EXERCISE DESCRIPTION
In the forum discussion below about country blocking, what kind of rule does the block country option in the Security Center create?

======== EXCERPT TO READ

I see in the new Security Center there is an option to block IP or block country. The block country option creates a Layer 7 rule for the corresponding country.
Does anybody use this?
It's tempting to block some countries I could never see us sending traffic to or from.
Different countries are assigned different blocks of IP numbers. I looked at a list of top hacker countries and blocked all of them that I thought we would never have any dealings with. It's a good idea to block bots and porn under content filtering lots of infections come in that way.
Be mindful that a long list of countries can cause TCP timeouts on your internet connections. It happened to me. It's great that Meraki has a very easy-to-use packet capture tool to troubleshoot the issue.
Sometimes our customer get frequent attacks from specific countries, which Geo-based Firewall rules can help in mitigating any risks while investigating who is the attackers and how to apply rules to block them.
Is there an easy way to block specific countries (specifically emails from China) if we do not have the advanced security license?
With Meraki SD-WAN, what are the security features/ licenses the MX will be provided with. Is Meraki looking to have source fire, NGIPS and Meraki insights? Thank you.
@Chandra2 Meraki MX has 2 licenses, Enterprise and Advanced Security. All the SD-WAN features (Auto VPN, traffic shaping, Policy based routing, etc.) are a part of the Enterprise License. Meraki Insight is a separate product and requires its own license.
For more info on what's included with the 2 separate MX license, you can look here under "MX licensing options"
This is how we use it too. Is there a way to make an exception to this rule? For example if we block connections to/from China or Russia, can we allow access to certain websites or IP addresses in those countries?

================
======== INFORMATION GIVEN

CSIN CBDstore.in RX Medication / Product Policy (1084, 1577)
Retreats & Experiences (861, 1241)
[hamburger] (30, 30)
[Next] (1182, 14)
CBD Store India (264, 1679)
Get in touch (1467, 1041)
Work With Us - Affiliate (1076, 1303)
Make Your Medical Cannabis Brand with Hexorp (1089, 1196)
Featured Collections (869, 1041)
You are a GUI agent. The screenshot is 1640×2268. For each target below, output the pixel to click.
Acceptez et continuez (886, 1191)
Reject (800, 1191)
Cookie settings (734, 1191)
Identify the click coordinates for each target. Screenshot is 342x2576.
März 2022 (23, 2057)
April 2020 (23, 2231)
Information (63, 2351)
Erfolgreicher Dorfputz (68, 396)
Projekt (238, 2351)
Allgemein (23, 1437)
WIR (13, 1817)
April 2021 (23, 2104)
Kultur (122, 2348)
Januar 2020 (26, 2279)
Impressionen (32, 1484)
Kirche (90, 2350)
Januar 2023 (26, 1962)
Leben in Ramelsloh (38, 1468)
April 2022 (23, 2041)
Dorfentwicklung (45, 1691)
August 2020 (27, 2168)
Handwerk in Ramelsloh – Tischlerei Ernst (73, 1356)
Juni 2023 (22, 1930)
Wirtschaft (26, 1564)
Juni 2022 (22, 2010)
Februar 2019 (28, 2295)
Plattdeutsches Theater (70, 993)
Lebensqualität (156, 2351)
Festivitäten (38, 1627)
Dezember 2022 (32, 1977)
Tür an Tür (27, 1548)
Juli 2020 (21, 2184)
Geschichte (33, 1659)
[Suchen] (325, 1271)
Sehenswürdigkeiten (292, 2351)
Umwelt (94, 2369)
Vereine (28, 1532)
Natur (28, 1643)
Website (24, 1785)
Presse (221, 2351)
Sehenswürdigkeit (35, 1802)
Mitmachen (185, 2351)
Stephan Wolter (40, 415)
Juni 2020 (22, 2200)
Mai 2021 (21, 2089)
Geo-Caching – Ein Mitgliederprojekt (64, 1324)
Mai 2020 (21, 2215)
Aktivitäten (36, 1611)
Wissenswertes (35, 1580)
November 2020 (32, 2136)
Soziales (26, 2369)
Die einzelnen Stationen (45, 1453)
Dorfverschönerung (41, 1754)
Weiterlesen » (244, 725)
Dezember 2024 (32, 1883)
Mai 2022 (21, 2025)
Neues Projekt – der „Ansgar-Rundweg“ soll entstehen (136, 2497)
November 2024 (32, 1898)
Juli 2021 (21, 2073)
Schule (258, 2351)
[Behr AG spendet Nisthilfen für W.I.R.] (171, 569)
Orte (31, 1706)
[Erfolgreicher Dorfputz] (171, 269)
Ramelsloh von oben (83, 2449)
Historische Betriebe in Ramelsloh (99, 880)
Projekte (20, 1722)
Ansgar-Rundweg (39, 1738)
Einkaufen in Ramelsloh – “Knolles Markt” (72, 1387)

================

TASK SOLUTION
A Layer 7 rule for the corresponding country.